- REQUIRED TASK
Copy out everything from the very start of the data down through the line containing "click(116, 89)", word for word.
═══
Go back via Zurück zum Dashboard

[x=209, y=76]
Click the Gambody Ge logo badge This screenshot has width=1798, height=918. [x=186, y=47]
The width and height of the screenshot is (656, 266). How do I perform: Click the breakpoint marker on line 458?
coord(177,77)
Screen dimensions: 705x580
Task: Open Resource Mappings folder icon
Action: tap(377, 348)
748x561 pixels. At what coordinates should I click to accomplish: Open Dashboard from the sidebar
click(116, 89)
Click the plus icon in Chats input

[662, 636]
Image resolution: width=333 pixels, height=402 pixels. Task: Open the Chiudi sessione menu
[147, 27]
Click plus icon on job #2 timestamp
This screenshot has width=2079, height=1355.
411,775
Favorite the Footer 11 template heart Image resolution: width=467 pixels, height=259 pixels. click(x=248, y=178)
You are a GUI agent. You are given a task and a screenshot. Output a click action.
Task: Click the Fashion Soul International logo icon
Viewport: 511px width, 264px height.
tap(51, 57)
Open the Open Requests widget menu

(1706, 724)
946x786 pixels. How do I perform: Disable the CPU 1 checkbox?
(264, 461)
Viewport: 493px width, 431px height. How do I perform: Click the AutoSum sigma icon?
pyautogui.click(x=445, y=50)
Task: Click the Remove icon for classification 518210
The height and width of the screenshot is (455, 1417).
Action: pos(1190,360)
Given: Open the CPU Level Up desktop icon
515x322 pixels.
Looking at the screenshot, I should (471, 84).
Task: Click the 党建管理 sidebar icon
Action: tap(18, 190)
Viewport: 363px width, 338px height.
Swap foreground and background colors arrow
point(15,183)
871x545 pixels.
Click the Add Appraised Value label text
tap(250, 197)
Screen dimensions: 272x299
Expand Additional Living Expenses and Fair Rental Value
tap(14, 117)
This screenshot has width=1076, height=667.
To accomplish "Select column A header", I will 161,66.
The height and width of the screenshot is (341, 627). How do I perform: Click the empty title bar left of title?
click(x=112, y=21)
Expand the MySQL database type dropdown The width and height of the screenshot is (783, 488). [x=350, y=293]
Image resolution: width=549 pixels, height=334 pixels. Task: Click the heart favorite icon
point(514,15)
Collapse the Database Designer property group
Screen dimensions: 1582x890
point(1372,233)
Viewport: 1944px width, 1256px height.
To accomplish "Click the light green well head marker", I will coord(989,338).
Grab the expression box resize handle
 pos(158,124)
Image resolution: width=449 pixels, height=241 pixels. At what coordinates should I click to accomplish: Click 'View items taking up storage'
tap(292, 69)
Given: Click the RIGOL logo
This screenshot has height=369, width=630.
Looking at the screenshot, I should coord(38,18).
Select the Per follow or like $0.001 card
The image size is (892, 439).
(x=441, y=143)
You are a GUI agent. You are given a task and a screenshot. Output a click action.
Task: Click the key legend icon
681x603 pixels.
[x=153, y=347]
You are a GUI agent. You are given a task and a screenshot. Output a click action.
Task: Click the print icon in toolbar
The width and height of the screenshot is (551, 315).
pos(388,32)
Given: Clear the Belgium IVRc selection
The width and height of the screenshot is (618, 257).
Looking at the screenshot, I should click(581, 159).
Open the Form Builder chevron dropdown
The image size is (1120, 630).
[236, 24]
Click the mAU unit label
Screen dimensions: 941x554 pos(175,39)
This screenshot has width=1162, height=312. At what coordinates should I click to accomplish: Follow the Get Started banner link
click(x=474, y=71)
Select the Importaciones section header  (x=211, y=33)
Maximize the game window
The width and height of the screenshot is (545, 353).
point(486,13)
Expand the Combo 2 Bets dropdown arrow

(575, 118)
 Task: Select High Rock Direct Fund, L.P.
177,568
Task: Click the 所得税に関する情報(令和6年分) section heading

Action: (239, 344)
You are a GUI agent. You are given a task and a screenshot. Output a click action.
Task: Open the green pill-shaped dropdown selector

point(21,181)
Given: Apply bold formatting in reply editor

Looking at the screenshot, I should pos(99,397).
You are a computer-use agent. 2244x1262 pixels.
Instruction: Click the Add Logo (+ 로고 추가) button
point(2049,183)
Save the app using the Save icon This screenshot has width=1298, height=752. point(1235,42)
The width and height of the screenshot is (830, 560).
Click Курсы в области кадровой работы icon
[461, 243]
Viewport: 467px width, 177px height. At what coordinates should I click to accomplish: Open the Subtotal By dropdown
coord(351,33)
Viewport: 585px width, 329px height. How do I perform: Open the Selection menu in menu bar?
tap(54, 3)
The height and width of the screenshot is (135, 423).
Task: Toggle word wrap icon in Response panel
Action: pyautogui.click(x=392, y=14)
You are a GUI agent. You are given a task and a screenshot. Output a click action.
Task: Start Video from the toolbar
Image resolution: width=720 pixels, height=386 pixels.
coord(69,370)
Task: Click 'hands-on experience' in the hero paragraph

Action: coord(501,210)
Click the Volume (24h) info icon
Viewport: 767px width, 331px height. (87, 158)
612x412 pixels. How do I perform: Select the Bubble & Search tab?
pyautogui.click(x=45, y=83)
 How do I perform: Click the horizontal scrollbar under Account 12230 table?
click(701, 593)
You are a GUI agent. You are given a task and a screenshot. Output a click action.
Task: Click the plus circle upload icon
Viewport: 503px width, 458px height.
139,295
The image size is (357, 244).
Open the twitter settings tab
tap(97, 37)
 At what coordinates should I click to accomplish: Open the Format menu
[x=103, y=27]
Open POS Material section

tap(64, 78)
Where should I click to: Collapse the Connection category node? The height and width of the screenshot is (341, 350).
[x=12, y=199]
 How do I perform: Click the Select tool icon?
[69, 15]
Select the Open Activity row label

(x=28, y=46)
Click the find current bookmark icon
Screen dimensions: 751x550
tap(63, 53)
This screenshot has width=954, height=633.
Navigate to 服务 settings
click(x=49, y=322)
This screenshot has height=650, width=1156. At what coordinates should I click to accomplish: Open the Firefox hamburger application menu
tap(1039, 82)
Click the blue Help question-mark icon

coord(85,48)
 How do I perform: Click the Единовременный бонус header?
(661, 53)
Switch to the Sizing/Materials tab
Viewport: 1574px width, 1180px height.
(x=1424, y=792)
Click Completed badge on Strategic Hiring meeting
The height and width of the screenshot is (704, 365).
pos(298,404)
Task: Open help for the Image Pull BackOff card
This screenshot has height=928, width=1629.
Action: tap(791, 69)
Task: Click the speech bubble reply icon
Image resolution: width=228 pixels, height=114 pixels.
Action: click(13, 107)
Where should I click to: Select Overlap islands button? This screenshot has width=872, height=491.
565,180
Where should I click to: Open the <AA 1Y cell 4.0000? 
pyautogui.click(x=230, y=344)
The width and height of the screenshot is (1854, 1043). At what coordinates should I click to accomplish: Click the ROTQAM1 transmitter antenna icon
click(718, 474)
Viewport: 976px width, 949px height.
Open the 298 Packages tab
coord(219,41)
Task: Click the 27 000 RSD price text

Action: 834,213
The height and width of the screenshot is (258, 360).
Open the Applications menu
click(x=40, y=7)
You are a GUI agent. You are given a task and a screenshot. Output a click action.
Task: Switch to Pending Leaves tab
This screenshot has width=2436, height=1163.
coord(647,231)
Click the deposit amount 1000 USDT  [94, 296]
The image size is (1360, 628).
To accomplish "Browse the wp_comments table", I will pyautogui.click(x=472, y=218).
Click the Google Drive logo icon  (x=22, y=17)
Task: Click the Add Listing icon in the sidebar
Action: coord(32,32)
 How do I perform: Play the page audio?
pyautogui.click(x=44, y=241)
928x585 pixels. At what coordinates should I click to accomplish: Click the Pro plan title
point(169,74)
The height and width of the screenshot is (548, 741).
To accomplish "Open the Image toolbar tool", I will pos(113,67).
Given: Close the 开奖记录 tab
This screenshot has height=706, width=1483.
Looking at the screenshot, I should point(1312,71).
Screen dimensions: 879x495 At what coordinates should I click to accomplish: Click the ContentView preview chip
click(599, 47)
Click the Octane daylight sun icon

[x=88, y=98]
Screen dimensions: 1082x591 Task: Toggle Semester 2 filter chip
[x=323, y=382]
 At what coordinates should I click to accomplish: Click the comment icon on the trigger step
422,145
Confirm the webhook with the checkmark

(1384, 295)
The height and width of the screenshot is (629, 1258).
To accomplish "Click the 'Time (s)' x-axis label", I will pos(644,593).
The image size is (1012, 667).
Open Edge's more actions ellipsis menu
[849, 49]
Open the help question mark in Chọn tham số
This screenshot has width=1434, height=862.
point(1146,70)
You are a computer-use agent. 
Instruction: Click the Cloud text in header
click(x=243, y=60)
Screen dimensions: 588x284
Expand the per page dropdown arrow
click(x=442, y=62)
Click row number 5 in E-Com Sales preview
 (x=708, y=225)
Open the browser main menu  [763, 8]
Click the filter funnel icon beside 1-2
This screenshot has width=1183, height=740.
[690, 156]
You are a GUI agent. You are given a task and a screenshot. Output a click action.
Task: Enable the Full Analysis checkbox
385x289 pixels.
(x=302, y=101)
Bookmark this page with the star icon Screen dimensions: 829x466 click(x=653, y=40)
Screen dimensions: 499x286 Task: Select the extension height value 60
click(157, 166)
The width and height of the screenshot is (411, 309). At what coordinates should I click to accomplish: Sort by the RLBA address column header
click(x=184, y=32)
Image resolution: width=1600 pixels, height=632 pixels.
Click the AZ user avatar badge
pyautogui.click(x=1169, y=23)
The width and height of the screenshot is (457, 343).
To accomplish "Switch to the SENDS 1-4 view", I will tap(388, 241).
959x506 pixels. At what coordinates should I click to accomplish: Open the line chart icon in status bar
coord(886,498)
═══
- IN RESPONSE
Go back via Zurück zum Dashboard

[x=209, y=76]
Click the Gambody Ge logo badge This screenshot has width=1798, height=918. [x=186, y=47]
The width and height of the screenshot is (656, 266). How do I perform: Click the breakpoint marker on line 458?
coord(177,77)
Screen dimensions: 705x580
Task: Open Resource Mappings folder icon
Action: tap(377, 348)
748x561 pixels. At what coordinates should I click to accomplish: Open Dashboard from the sidebar
click(116, 89)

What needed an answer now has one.